# [The problem]
Pull out each line of the material below that contains the string "width", and copy those lines in order.

# [Entries drawn from a collection]
-- Begin --
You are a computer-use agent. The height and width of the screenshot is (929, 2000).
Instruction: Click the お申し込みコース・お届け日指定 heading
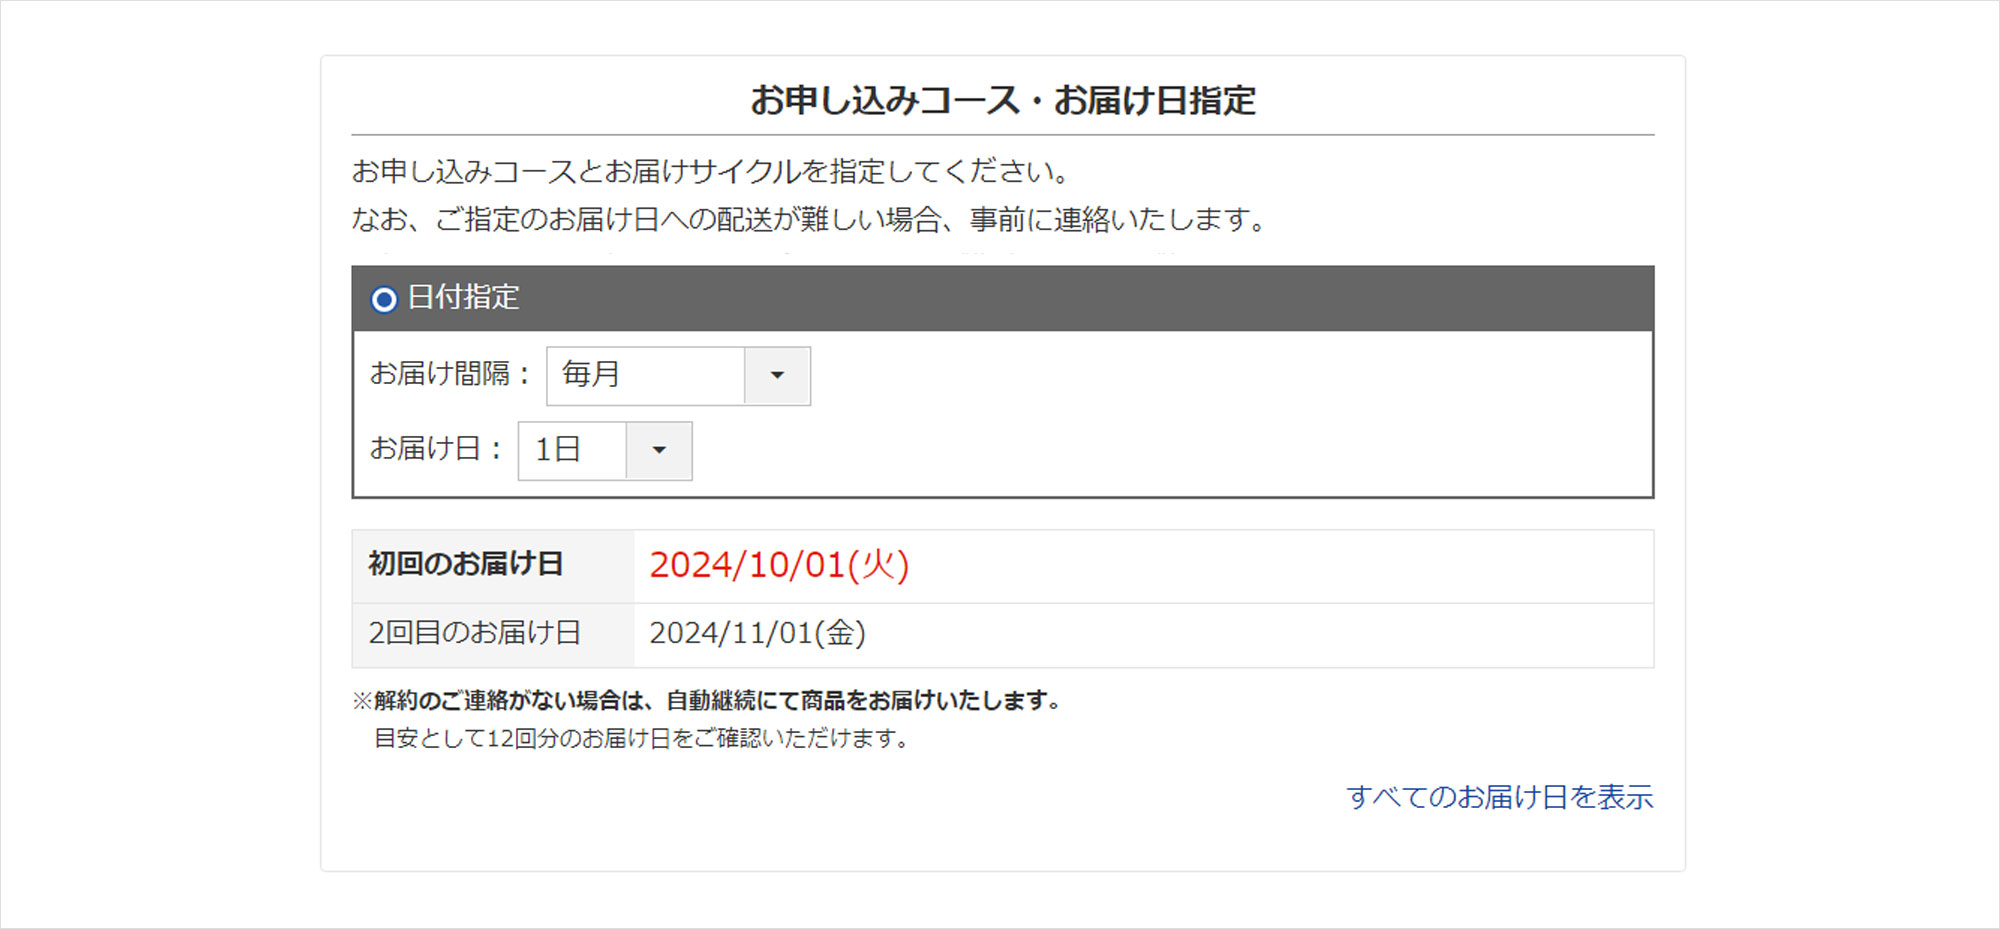click(1002, 101)
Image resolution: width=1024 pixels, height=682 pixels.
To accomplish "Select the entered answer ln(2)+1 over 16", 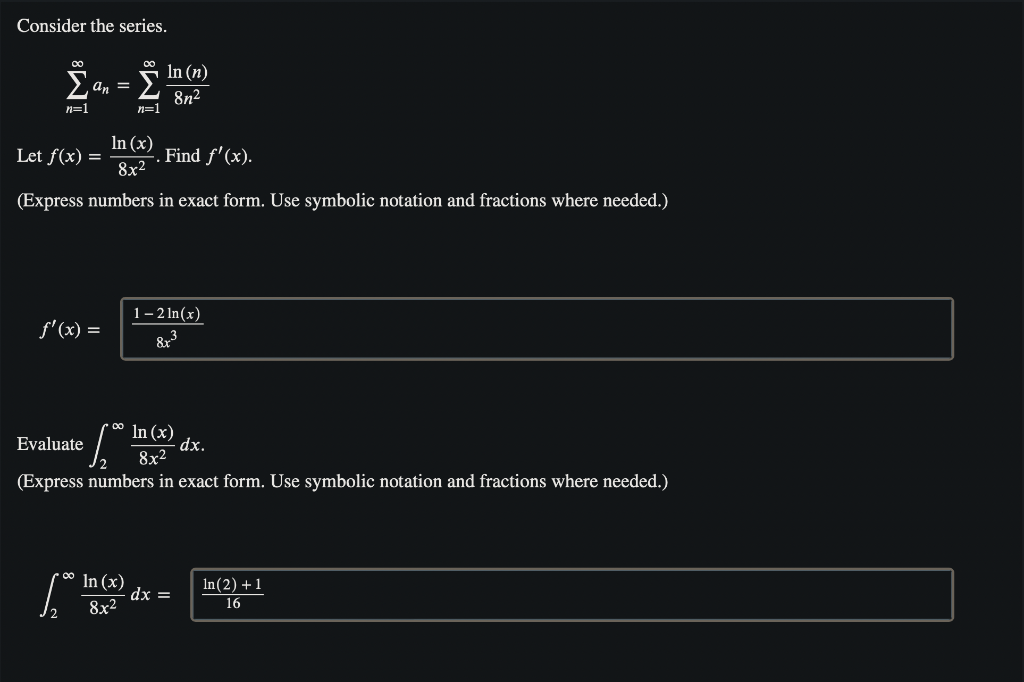I will point(231,592).
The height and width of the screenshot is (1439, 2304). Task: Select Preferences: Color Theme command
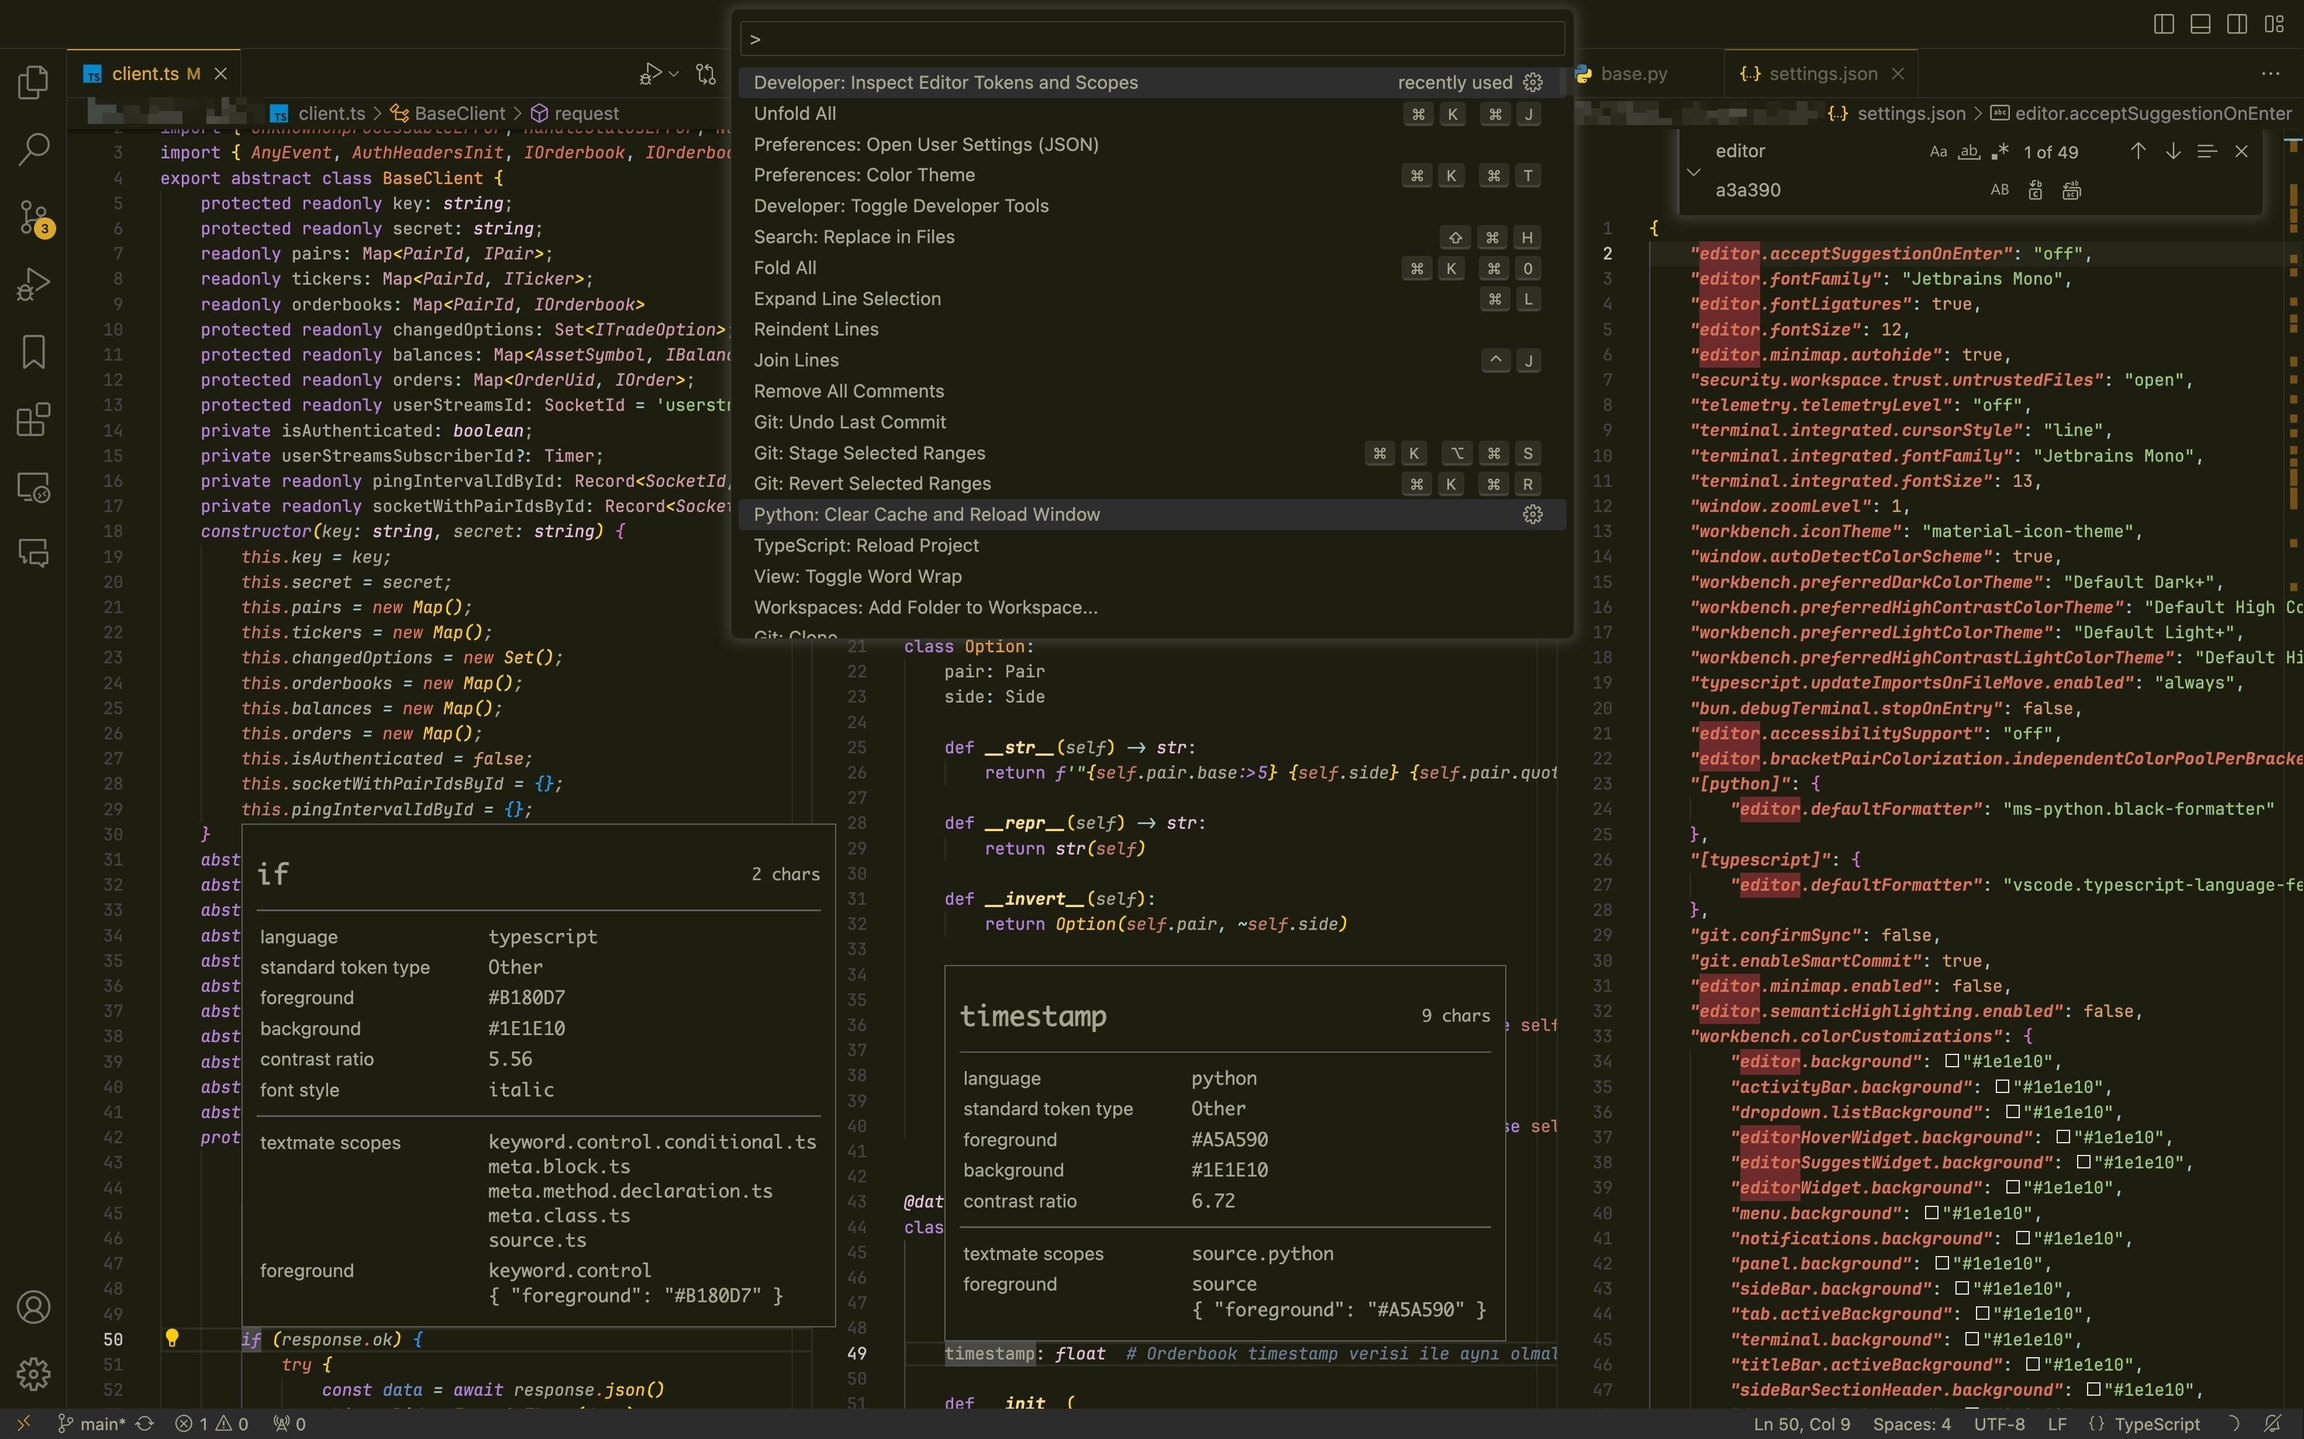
-- End --
# [Answer to this task]
You are a computer-use agent. The height and width of the screenshot is (929, 2000).
Image resolution: width=1024 pixels, height=682 pixels.
The height and width of the screenshot is (1439, 2304). Task: Select Preferences: Color Theme command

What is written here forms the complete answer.